The doctor in Cleveland recommended an aggressive chemotherapy regimen of four “red devil” chemo pills, which is the most potent chemo drug on the market, followed by four doses of taxol, which is the most common.

“After my first treatment of red devil, my mouth tasted like it had dirty quarters in it, I had a hard time swallowing and the usual bowel issues. Plus I lost my hair after the second dose,” Martuccio said. “Oh, and it sent me into menopause. I walked around the grocery store with frozen hash browns packages on my chest because of the hot flashes.”

The taxol caused her to lose her eyebrows and eyelashes, as well as her fingernails and toenails and she developed neuropathy in her fingers and toes. After her third treatment of taxol, she passed out in the driveway, so her doctor stopped the chemo and said she was ready for her mastectomy.

“I had my surgery Jan. 3, and the doctor held my hand as I went in and told me when I woke up, I would be cancer free. I cried when she said that,” Martuccio said.


However, she still had to have radiation. The doctor removed her left breast and all her lymph nodes — 23 of the 28 were cancerous. She had surgery in her armpit to keep her arm from getting stiff and has to go to physical therapy because she does not have full range of motion.

She had an expander inserted after her first round of radiation to balance her breasts, but it got infected and she had to have it removed. Her surgery was scheduled for March 11, which is when the COVID-19 pandemic shut down everything, so her family could not be with her. Because of the setback, she had to start radiation again and afterward, she planned to start having reconstructive surgery on Sept. 25. However, she had a full hysterectomy July 9 because the chance of her cancer returning somewhere else is very high and the most likely areas are blood, bone, brain, lungs and ovaries, her doctor told her.

Her reconstructive surgery now is planned for January.

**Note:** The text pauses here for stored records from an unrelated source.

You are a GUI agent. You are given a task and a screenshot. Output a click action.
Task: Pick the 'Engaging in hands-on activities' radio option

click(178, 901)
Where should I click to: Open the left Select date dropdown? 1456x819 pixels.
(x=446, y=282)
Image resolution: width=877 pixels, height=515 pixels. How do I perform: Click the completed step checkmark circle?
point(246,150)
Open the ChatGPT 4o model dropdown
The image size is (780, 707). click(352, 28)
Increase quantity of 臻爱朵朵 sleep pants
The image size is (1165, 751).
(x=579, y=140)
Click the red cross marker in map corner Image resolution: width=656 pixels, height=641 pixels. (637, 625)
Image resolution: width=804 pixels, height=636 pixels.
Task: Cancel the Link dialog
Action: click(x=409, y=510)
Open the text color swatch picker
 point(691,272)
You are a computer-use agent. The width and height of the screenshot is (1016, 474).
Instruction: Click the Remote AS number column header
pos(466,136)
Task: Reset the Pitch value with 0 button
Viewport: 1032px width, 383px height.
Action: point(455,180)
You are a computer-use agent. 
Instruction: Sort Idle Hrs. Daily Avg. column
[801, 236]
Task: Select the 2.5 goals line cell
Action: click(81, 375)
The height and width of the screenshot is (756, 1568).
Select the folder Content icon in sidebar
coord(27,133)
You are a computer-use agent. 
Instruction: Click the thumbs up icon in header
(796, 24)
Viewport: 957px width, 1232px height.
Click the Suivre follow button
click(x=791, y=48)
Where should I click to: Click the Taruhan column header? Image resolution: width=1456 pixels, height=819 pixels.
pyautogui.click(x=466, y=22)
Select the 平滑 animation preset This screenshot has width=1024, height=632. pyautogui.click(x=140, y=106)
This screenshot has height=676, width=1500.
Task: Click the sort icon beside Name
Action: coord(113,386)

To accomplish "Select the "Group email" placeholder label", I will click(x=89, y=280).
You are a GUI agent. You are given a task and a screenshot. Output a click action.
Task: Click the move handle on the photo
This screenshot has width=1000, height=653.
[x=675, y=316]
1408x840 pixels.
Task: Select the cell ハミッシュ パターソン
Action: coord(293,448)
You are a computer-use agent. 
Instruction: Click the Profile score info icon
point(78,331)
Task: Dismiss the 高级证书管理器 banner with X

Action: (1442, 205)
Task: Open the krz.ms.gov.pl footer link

It will involve four surgeries, with one every three months. She works in sales for a salon supplier and was furloughed during the height of COVID-19, but she still had insurance and has since been called back to work.

“I find that having a positive attitude helps. I can count on one hand the number of times I’ve cried over this,” Martuccio said. “I am a grab-the-bull-by-the-horns type of person and because I am single with no children, I can focus on myself and getting better. My faith is bigger than my fear.”

Martuccio is a 1998 graduate of Girard High School and is a member of St. Rose Church. She is the youngest of five children.

“I have a great support system, and I feel bad for the patients who don’t,” she said.

Martuccio said her doctor told her the life expectancy for someone with triple-negative breast cancer is five years, and it takes about two-and-a-half years for the cancer to rear itself in another place. But Martuccio said she is not about to give up.

“I come from a family of fighters. This is what we do. We have stuff happen, and we overcome. That is my plan.”